--- Your instructions ---
Report every line of the entries that contains the word "computer".

== The data ==

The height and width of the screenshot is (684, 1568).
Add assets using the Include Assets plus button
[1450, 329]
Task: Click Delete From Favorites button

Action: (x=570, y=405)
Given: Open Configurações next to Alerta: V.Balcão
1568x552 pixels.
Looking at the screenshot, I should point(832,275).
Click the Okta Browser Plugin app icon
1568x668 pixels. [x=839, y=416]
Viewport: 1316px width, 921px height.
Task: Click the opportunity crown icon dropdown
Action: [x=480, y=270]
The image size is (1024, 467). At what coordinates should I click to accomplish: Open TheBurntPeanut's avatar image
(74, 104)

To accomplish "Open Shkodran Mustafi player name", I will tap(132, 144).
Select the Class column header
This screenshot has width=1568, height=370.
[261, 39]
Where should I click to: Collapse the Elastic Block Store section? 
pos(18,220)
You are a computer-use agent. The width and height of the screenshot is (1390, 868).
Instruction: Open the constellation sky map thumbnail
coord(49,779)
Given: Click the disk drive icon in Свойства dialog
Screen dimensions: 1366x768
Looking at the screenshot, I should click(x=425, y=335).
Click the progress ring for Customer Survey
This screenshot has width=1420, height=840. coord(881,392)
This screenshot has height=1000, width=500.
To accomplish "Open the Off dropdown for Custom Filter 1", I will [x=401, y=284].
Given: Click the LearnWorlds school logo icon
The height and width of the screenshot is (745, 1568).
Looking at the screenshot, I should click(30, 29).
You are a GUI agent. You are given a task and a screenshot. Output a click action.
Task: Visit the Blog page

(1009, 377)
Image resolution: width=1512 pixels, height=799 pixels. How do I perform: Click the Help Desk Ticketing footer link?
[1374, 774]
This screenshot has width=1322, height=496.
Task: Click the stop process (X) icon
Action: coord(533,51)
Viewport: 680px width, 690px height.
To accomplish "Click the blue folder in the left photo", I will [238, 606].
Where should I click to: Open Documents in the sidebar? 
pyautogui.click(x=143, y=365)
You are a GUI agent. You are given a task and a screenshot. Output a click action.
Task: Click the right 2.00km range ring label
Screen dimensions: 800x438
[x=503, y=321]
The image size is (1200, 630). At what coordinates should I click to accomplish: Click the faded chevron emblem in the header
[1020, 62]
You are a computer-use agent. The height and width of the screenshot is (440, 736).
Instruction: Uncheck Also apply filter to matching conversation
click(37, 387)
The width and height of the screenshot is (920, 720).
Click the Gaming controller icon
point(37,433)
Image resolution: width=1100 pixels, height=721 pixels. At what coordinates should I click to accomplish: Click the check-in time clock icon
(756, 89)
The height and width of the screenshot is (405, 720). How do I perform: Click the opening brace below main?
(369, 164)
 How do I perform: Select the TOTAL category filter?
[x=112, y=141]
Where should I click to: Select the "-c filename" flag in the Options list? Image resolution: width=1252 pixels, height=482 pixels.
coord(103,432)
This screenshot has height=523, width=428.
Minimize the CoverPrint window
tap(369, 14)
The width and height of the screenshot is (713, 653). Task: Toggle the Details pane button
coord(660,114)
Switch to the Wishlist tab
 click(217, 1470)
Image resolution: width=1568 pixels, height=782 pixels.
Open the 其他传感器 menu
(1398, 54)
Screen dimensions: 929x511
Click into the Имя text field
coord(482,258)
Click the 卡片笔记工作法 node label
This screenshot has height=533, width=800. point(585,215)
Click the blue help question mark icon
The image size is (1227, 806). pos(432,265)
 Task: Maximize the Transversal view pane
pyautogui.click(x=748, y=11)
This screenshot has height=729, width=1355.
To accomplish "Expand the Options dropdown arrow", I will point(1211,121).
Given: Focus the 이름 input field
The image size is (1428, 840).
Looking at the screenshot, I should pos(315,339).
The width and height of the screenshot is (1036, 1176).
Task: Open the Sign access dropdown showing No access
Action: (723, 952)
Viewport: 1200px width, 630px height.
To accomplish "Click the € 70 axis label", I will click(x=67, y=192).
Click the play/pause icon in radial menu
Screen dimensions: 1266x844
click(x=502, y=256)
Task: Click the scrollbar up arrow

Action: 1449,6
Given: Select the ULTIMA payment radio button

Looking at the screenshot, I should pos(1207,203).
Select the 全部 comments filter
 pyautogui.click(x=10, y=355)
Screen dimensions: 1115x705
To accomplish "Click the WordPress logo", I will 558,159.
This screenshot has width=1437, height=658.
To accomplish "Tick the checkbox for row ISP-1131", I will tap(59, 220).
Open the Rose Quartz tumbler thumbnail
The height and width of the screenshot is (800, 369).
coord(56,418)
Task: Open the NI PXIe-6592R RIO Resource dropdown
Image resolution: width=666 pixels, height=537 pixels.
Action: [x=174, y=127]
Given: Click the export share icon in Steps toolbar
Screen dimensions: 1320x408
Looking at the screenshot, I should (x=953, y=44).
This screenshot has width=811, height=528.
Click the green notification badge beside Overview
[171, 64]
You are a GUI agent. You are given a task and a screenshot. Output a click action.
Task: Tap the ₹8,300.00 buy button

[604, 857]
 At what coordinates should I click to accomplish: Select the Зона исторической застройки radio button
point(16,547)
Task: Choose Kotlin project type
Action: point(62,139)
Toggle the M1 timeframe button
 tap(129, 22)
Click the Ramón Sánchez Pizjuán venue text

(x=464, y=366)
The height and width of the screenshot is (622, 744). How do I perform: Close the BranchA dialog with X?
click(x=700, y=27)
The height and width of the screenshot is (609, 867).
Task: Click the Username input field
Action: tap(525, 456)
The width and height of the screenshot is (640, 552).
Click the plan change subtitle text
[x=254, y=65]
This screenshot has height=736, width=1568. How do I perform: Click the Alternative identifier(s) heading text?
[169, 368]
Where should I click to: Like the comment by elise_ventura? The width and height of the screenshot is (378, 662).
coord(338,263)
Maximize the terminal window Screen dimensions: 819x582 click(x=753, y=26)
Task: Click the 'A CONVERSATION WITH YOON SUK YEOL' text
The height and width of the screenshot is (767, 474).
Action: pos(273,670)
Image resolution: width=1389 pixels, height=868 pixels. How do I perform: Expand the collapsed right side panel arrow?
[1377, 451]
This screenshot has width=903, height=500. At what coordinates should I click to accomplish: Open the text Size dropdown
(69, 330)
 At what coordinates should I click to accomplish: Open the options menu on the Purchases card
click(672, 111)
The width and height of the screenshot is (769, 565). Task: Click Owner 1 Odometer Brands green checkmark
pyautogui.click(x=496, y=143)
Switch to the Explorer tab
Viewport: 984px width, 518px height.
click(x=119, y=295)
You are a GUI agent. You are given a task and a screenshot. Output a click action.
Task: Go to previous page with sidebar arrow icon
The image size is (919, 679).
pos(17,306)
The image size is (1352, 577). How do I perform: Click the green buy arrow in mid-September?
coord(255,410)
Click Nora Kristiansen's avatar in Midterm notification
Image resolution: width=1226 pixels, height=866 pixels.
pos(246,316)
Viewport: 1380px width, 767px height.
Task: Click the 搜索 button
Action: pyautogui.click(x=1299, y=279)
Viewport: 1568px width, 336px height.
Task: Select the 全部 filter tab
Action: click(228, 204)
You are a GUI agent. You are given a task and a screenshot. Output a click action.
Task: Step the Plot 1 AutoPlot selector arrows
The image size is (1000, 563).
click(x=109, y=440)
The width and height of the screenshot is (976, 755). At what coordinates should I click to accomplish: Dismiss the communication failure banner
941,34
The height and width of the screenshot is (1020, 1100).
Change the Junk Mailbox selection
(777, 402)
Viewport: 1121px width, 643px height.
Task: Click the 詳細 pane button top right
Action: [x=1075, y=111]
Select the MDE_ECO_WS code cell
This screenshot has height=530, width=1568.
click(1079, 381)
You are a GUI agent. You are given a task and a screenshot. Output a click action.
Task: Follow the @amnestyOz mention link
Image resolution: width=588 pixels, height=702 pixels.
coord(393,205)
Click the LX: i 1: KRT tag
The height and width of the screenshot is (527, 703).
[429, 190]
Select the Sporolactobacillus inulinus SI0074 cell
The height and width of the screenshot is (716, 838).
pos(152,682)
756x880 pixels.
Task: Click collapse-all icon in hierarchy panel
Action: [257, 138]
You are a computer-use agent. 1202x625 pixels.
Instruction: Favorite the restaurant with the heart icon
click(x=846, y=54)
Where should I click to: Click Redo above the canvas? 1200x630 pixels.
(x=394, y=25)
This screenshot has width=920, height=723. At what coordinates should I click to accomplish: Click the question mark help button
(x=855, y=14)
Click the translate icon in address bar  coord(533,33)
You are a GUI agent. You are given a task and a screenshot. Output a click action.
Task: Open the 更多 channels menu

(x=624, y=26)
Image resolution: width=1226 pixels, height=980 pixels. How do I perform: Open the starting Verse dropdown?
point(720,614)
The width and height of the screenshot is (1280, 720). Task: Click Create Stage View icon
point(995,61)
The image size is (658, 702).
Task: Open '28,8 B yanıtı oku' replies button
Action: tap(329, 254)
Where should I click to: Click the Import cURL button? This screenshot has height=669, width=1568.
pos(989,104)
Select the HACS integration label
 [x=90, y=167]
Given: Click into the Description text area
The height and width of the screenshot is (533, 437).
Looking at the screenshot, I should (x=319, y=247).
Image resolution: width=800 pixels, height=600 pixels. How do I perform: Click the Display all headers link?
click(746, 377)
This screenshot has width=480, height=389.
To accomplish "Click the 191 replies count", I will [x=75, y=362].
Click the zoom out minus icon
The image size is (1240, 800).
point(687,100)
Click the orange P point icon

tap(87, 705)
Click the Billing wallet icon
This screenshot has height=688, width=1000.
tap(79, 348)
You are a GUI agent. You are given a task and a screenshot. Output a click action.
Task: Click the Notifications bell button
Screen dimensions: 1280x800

===

--- Exercise output ---
You are a computer-use agent. The width and height of the screenshot is (1390, 868).
You are a computer-use agent. The height and width of the screenshot is (440, 736).
You are a computer-use agent. 1202x625 pixels.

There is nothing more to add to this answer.